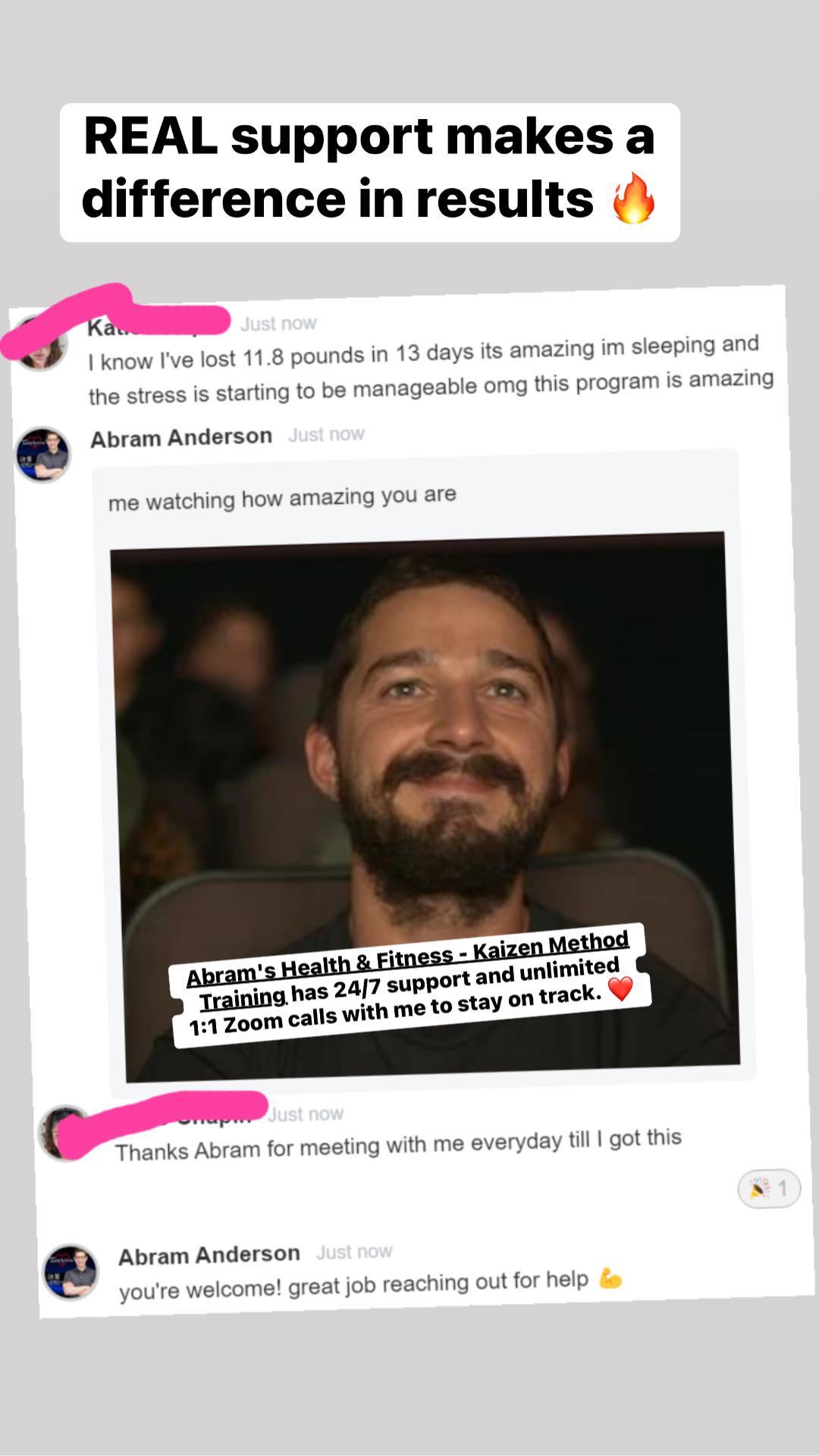Select the REAL support makes a difference headline
The width and height of the screenshot is (819, 1456).
click(369, 168)
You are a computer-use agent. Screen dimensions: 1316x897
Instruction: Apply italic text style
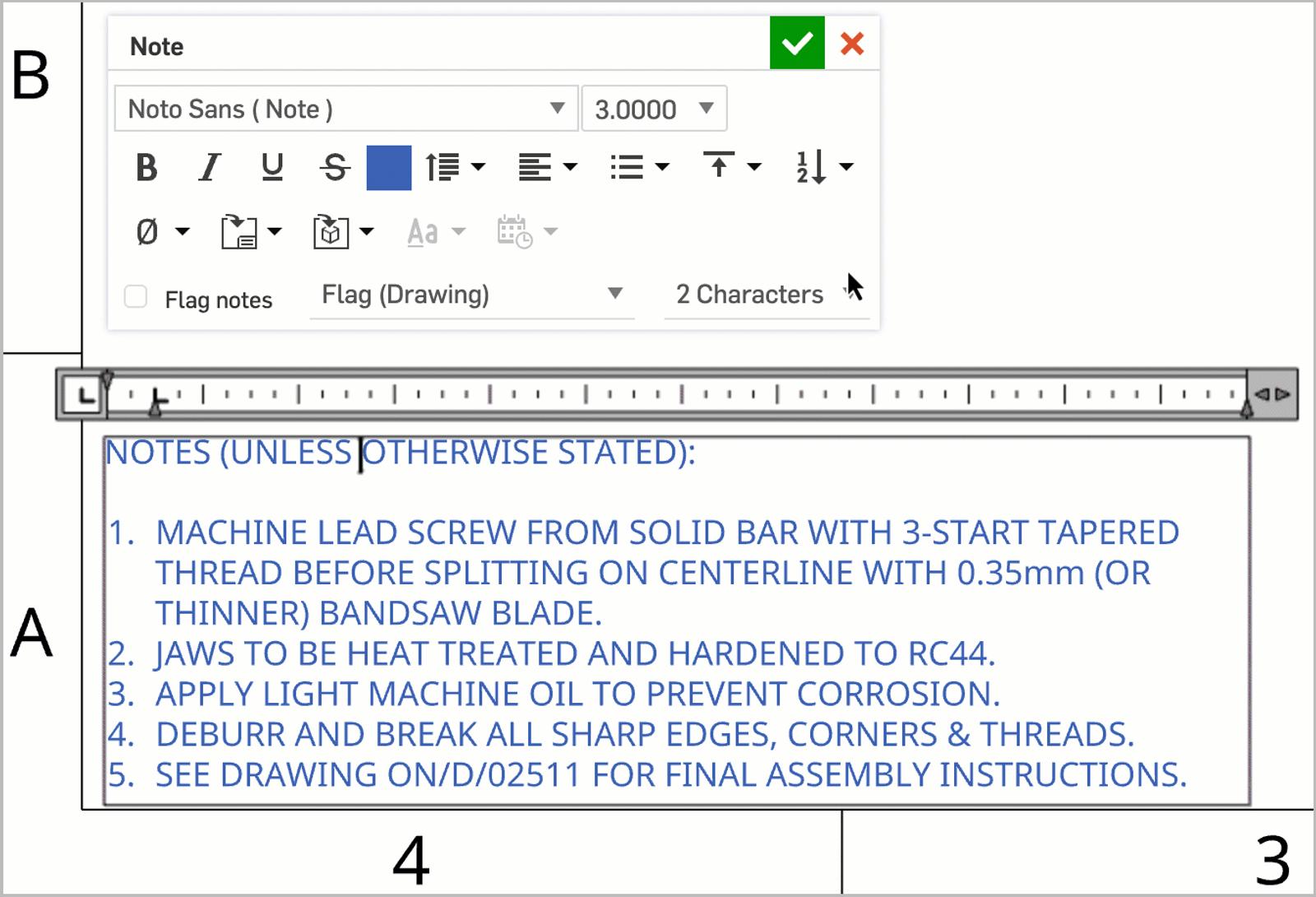(210, 168)
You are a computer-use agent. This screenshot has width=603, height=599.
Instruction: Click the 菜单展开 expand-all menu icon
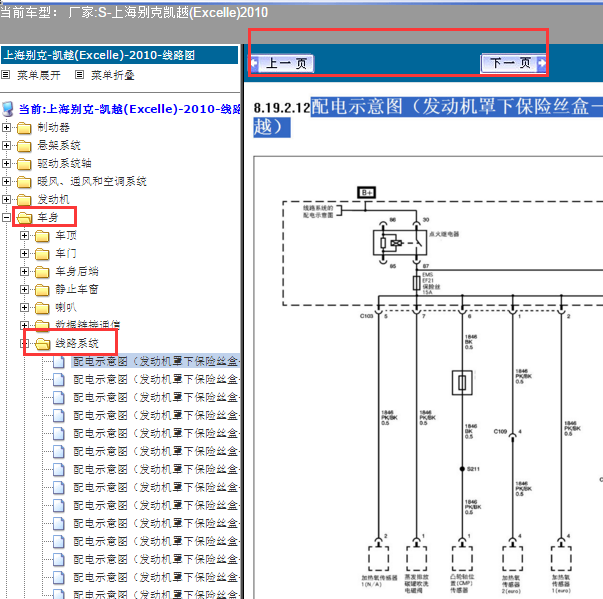pyautogui.click(x=6, y=75)
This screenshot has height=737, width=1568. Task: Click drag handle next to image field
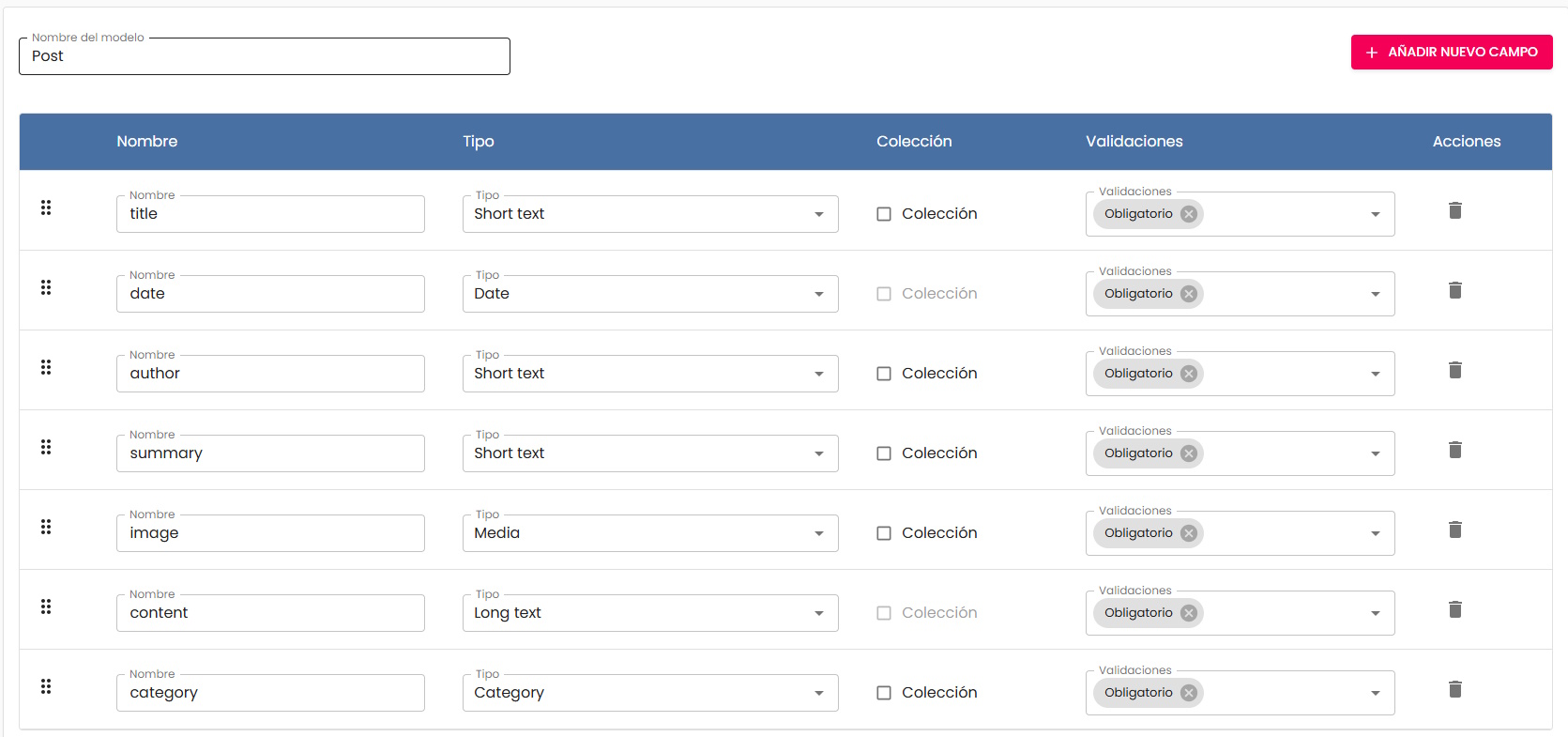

──────

TASK TO CARRY OUT → Render the lines of the rows above as a Markdown table with the columns No. and Text, numbering each line and leaving out blank lines. Include every row, and leave the pictures out of your answer.

FINAL ANSWER →
| No. | Text |
|---|---|
| 1 | Select the REAL support makes a difference headline |
| 2 | The width and height of the screenshot is (819, 1456). |
| 3 | click(369, 168) |
| 4 | You are a computer-use agent. Screen dimensions: 1316x897 |
| 5 | Instruction: Apply italic text style |
| 6 | (210, 168) |
| 7 | You are a computer-use agent. This screenshot has width=603, height=599. |
| 8 | Instruction: Click the 菜单展开 expand-all menu icon |
| 9 | pyautogui.click(x=6, y=75) |
| 10 | This screenshot has height=737, width=1568. Task: Click drag handle next to image field |